Step 8: Display the score. In draw(), add code to display the score on the screen. Take a look at canvas.drawString() — it takes an x position, a y position, the text to display, and a font size.

Step 9: End-of-game message. After the while loop ends, the game is over. Display a “You Win!” or “Game Over!” message (along with the final score) on the screen, depending on how the game ended.

Stop and test. The game should now be fully playable! Asteroids should bounce around, the shrink ray should shrink them on contact, and the game should end when you destroy all asteroids or crash into one.

Coding style and citations

  • You should use good programming style when writing your program. All other style guidelines, including proper indentation and comments, should be followed.

  • Projects are intended to have you practice coding concepts covered in class; the goal of completing the project is to demonstrate your understanding and knowledge of the material that we’ve covered, not to find the shortest path to a working program. For that reason, while I always encourage learning things outside the class and using external resources to help you, you should do your best to stick to using coding techniques learned in class.

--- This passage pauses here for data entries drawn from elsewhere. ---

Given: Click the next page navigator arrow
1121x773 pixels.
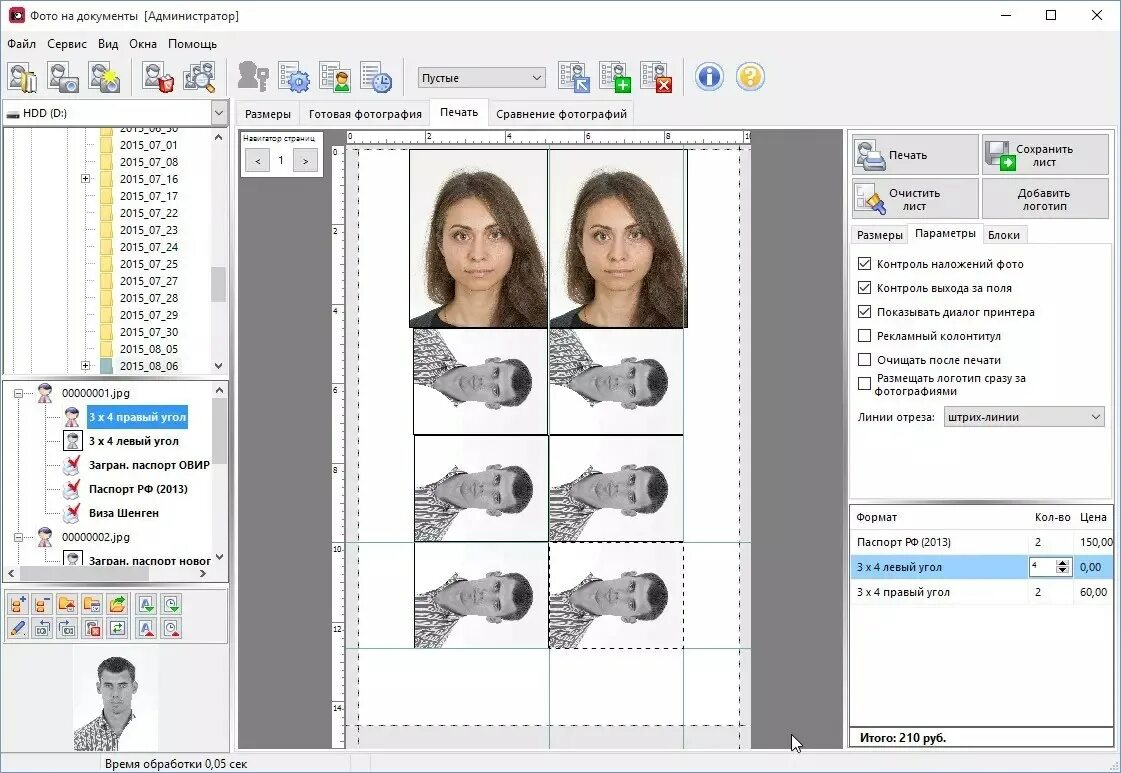Looking at the screenshot, I should click(x=306, y=160).
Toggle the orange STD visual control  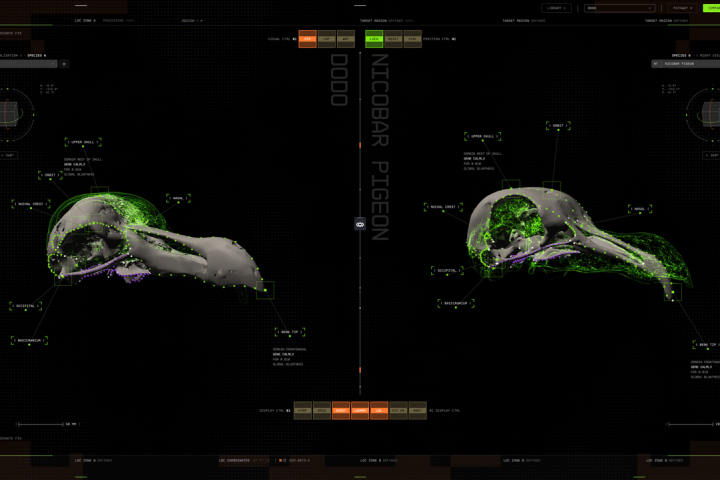[307, 39]
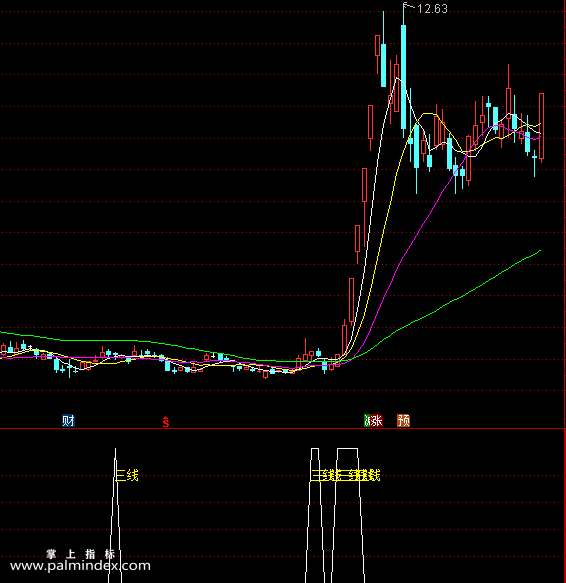Click the red divider between chart and indicator
566x583 pixels.
(x=283, y=429)
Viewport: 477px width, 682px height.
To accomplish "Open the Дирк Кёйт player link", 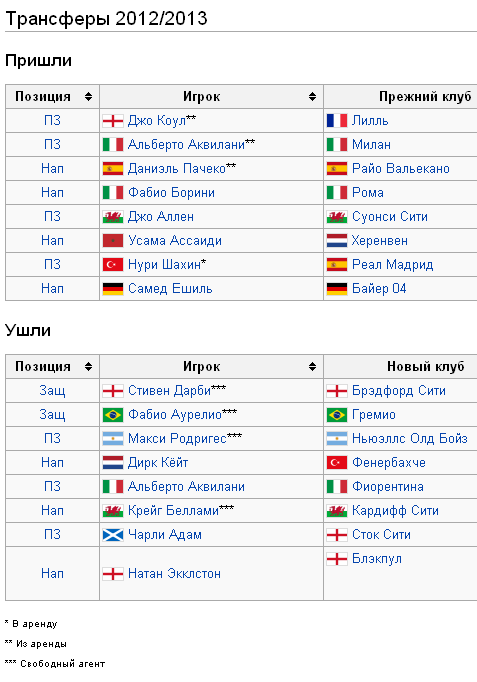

  • If you are unsure whether a particular feature or approach is permitted, ask me before submitting.

  • If you do use an idea that you got from an outside source (a person, a website, or AI), you should acknowledge that source in a comment in the code, explaining where the idea came from, including the person’s name, complete website URL, or name of the AI. Not doing so is a serious academic violation.

Getting help: Humans vs. AI

Why work without AI for now? This project is designed to build your problem-solving muscles. When you struggle with a bug or concept, that struggle is where the learning happens. Here’s why human help is better at this stage:

  • Professor Kirlin and the tutors can meet you where you are. We can ask questions to understand your thought process, not just fix the code.
  • We help you learn to debug. AI will often just give you corrected code. The tutors and I can teach you how to find bugs yourself, which is a skill you’ll use forever.
  • We can explain the “why.” Understanding why a piece of code works the way it does is more valuable than having working code you don’t understand.
  • Office hours are for YOU. Seriously, I love talking through these problems. My general rule of thumb is that if you’ve been stuck on something for 30 minutes or more, ask for help.

What to turn in

  • Through Canvas, turn in all your .java files.
  • Additionally, upload a text file answering the following questions:
    • What bugs and conceptual difficulties did you encounter? How did you overcome them? What did you learn?
    • Describe any serious problems you encountered while writing the program (larger things than the previous question).
    • Describe whatever help (if any) that you received. Don’t include readings, lectures, and exercises, but do include any help from other sources, such as websites or people (including classmates and friends) and attribute them by name.
    • Did you do any of the challenges (see below)? If so, explain what you did.
    • List any other feedback you have. Feel free to provide any feedback on how much you learned from doing the assignment, and whether you enjoyed doing it.

Challenges

  • Add a life system: the player gets 3 lives and respawns at the center of the screen after being hit.

  • Add the ability for there to be multiple shrink rays present on the screen at once.

  • Make the asteroids split into two smaller asteroids when hit, instead of just shrinking in place.

  • Add screen wrapping: objects that leave one edge of the screen reappear on the opposite edge.

  • Add a visual effect when an asteroid is destroyed (e.g., a brief flash or explosion).